Task statement -> Everything from the line holding "Where should I" through the last line of the data, and nothing else, should be retyped exactly, with no pictures.

**********

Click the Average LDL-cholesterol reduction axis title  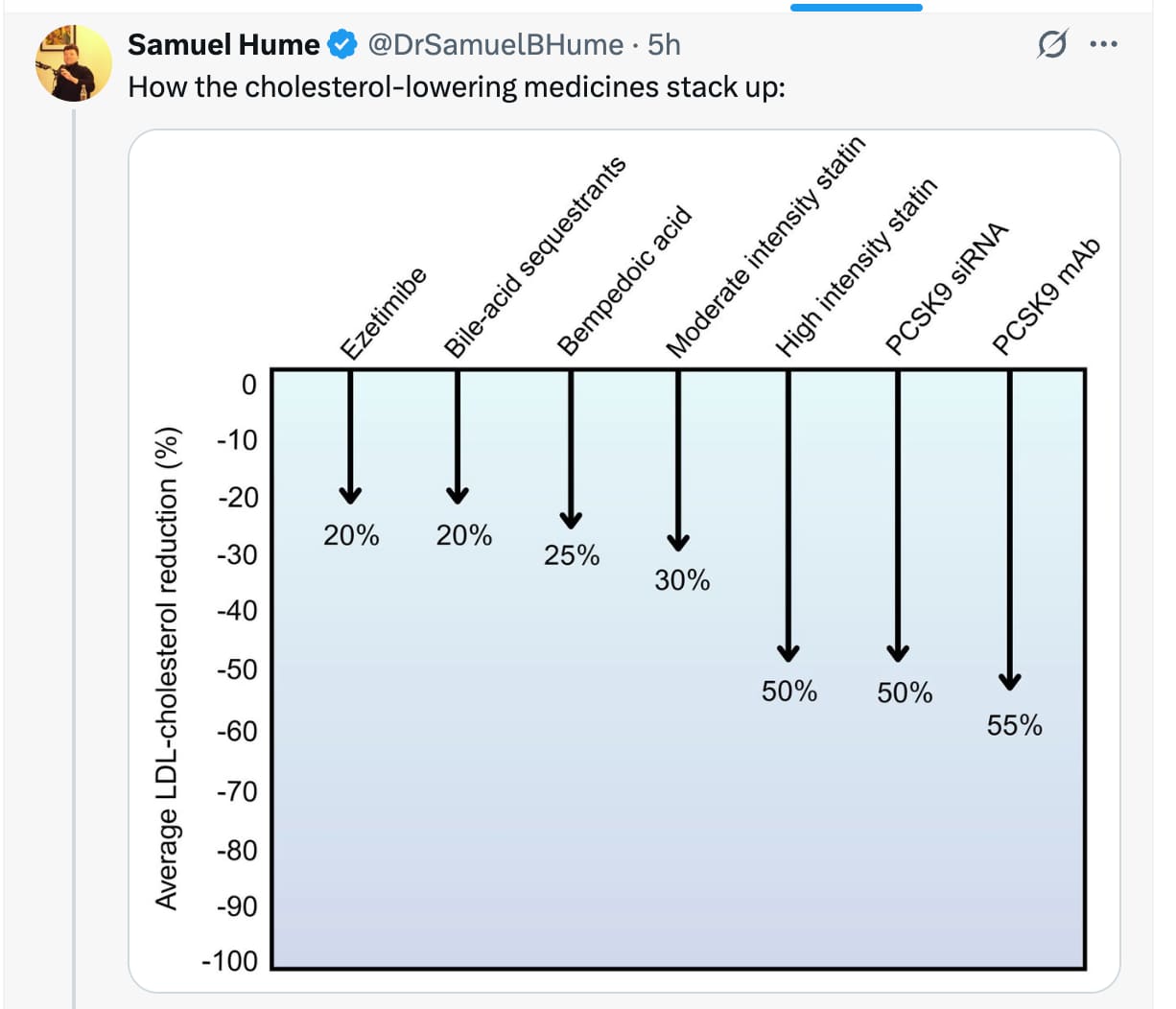tap(167, 667)
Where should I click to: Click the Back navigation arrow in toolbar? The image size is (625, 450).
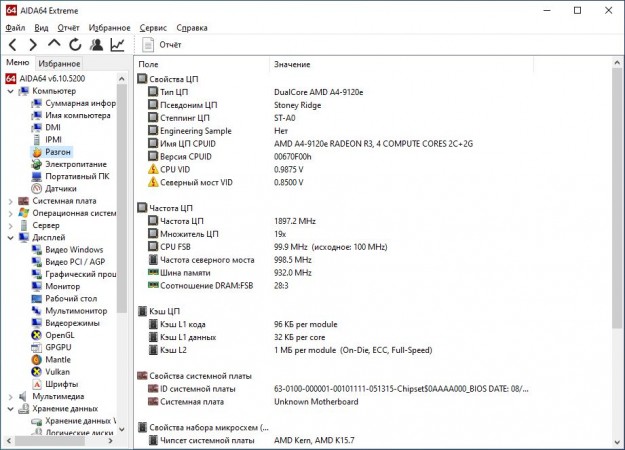click(x=13, y=45)
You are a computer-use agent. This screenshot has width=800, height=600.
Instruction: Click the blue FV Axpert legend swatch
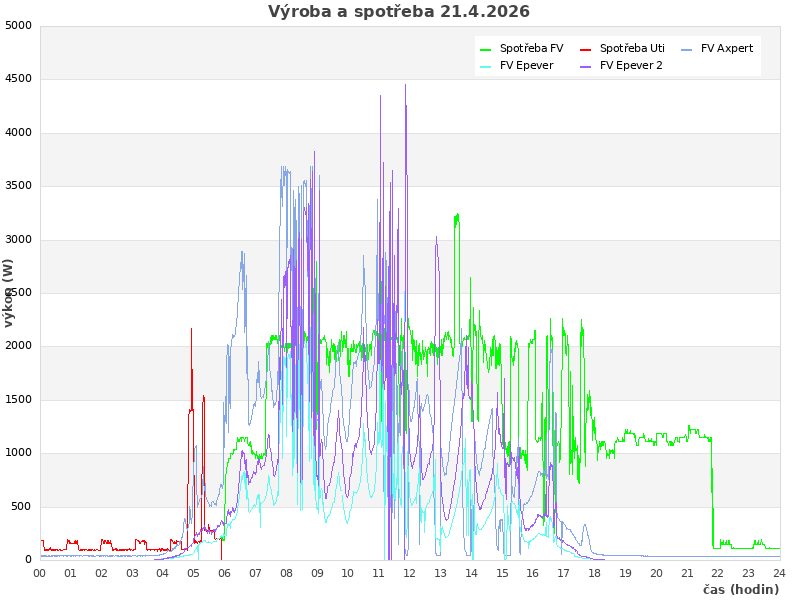point(686,50)

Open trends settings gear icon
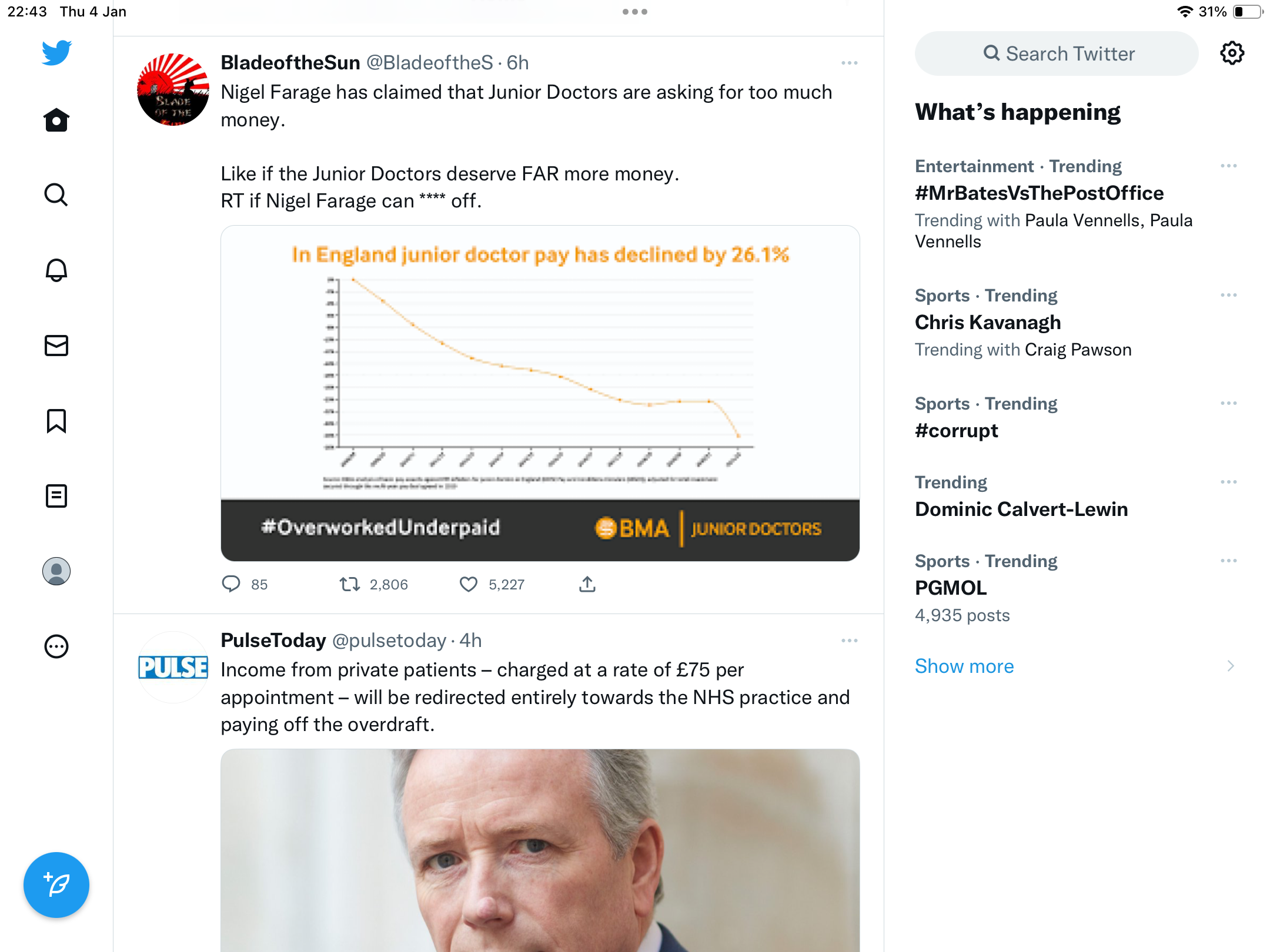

**********

Answer to this task ->
Where should I click to: Click the Back navigation arrow in toolbar? The image size is (625, 450).
click(x=13, y=45)
You are a computer-use agent. This screenshot has width=800, height=600.
Instruction: Click the blue FV Axpert legend swatch
point(686,50)

Open trends settings gear icon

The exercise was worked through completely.